Homs during 9-N trial: ‘We were not violating any law’

  • Homs admitted to being 'surprised' when the Spanish Government presented an appeal before the TC for alleged conflict of competences

08.02.2017 - 13:30
Actualització: 09.02.2017 - 10:03

The trial over the 9-N symbolic vote on independence in 2014, which took before Barcelona’s High Court former Catalan President Artur Mas amongst other members of the Government continues. The third day of the trial included the declaration of Francesc Homs, former Catalan Minister for the Presidency and Artur Mas’ right hand man at the time when the non-binding consultation took place, in 2014. According to Homs, when the Catalan Government received the Spanish Constitutional Court (TC) ruling he told the Government that by allowing the 9-N they wouldn’t be ‘violating any law and even less the penal code’. Homs, who is currently Catalan European Democratic Party (PDCeCAT) spokesperson in the Spanish Parliament, was called to testify at Barcelona’s High Court as witness. However, on the 27th of February, he will have to appear before the Spanish Supreme Court and testify over his accusation of disobedience and perversion of justice when co-organising the 9-N.

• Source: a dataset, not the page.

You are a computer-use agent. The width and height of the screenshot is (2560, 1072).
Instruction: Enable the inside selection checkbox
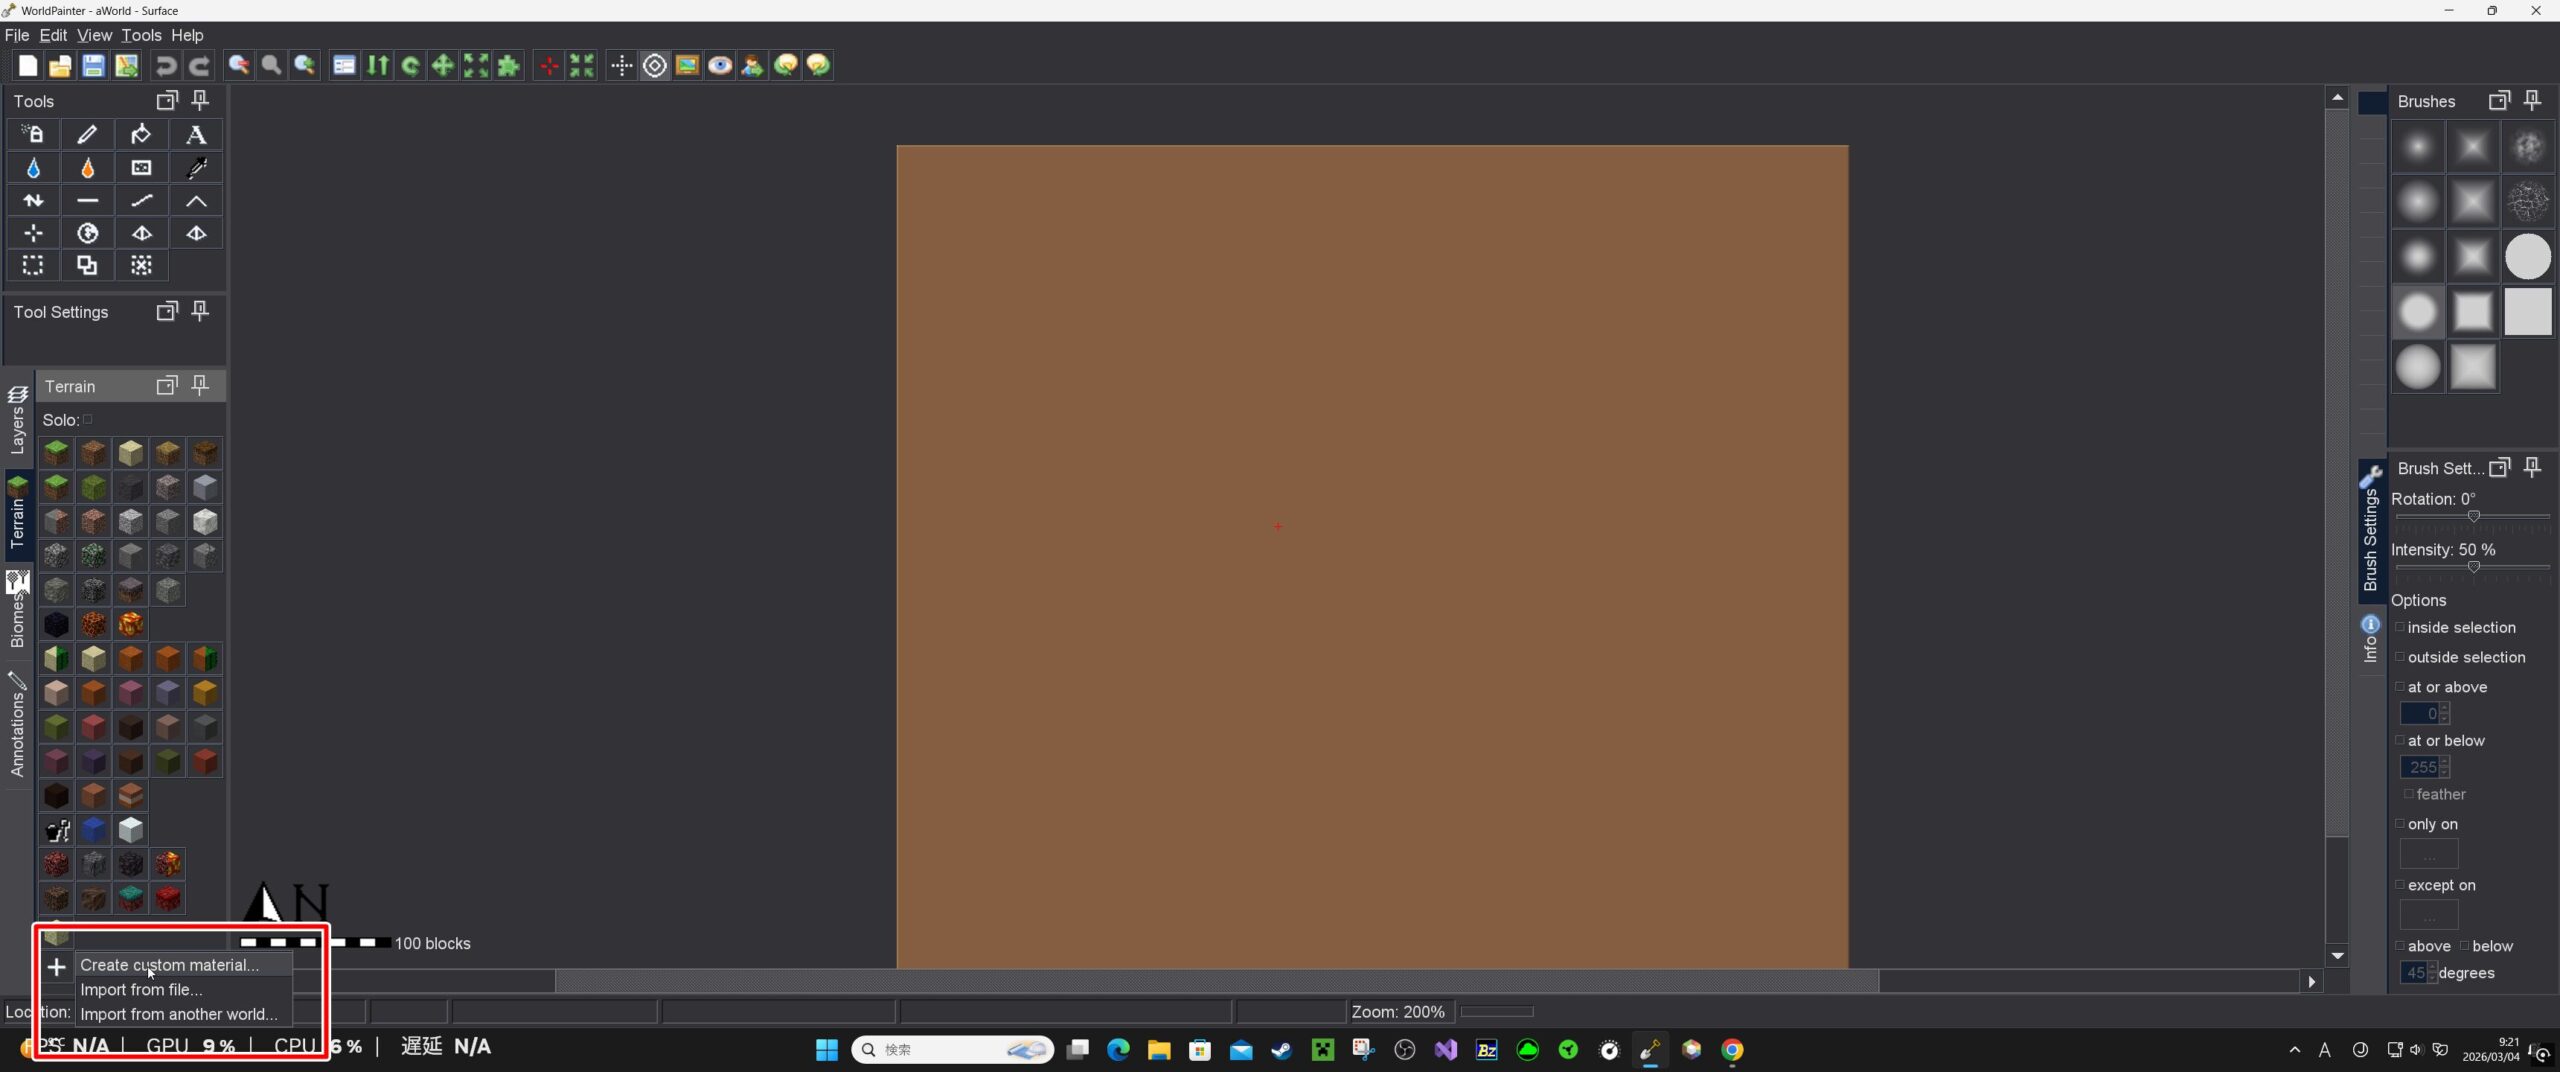coord(2400,627)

Former Catalan Minister for Presidency explained that he was responsible for the Government’s legal services and that besides this his being a lawyer made him knowledgeable of the TC resolutions and the executive’s responses.

According to Homs, when Mas suggested launching a participative process rather than a referendum, at the sight of the TC’s ruling, the Spanish Government reaction was one ‘of disdain’ and he pointed out that expressions such as ‘it has no effect’ and ‘it is just a protest’ were used by the government in Madrid.

Thus, Homs admitted to being ‘surprised’ when the Spanish Government presented an appeal before the TC for alleged conflict of competences. In its new appeal, the Spanish Government used an article of the Spanish Constitution which enables to cautionary suspend a law which has been taken before the TC, which, according to Homs, is ‘an abuse of process’. Thus, the Catalan Government presented an appeal for violation of the fundamental rights of opinion, expression and political freedom.

The Spanish Public Prosecutor, Emilio Sánchez Ulled, refused to pose any question to Homs. ‘What a pity! What answers are they afraid of?’ Homs said later, on Twitter. In response, Ulled said in a conversation outside the court that he could be promoted to the Spanish Supreme Court instead and interrogate Homs on the 27th of February. Ulled made this statement in relation to the appearance before the Spanish Supreme Court where Homs is due to do to testify over his accusation of disobedience and perversion of justice when co-organising the 9-N.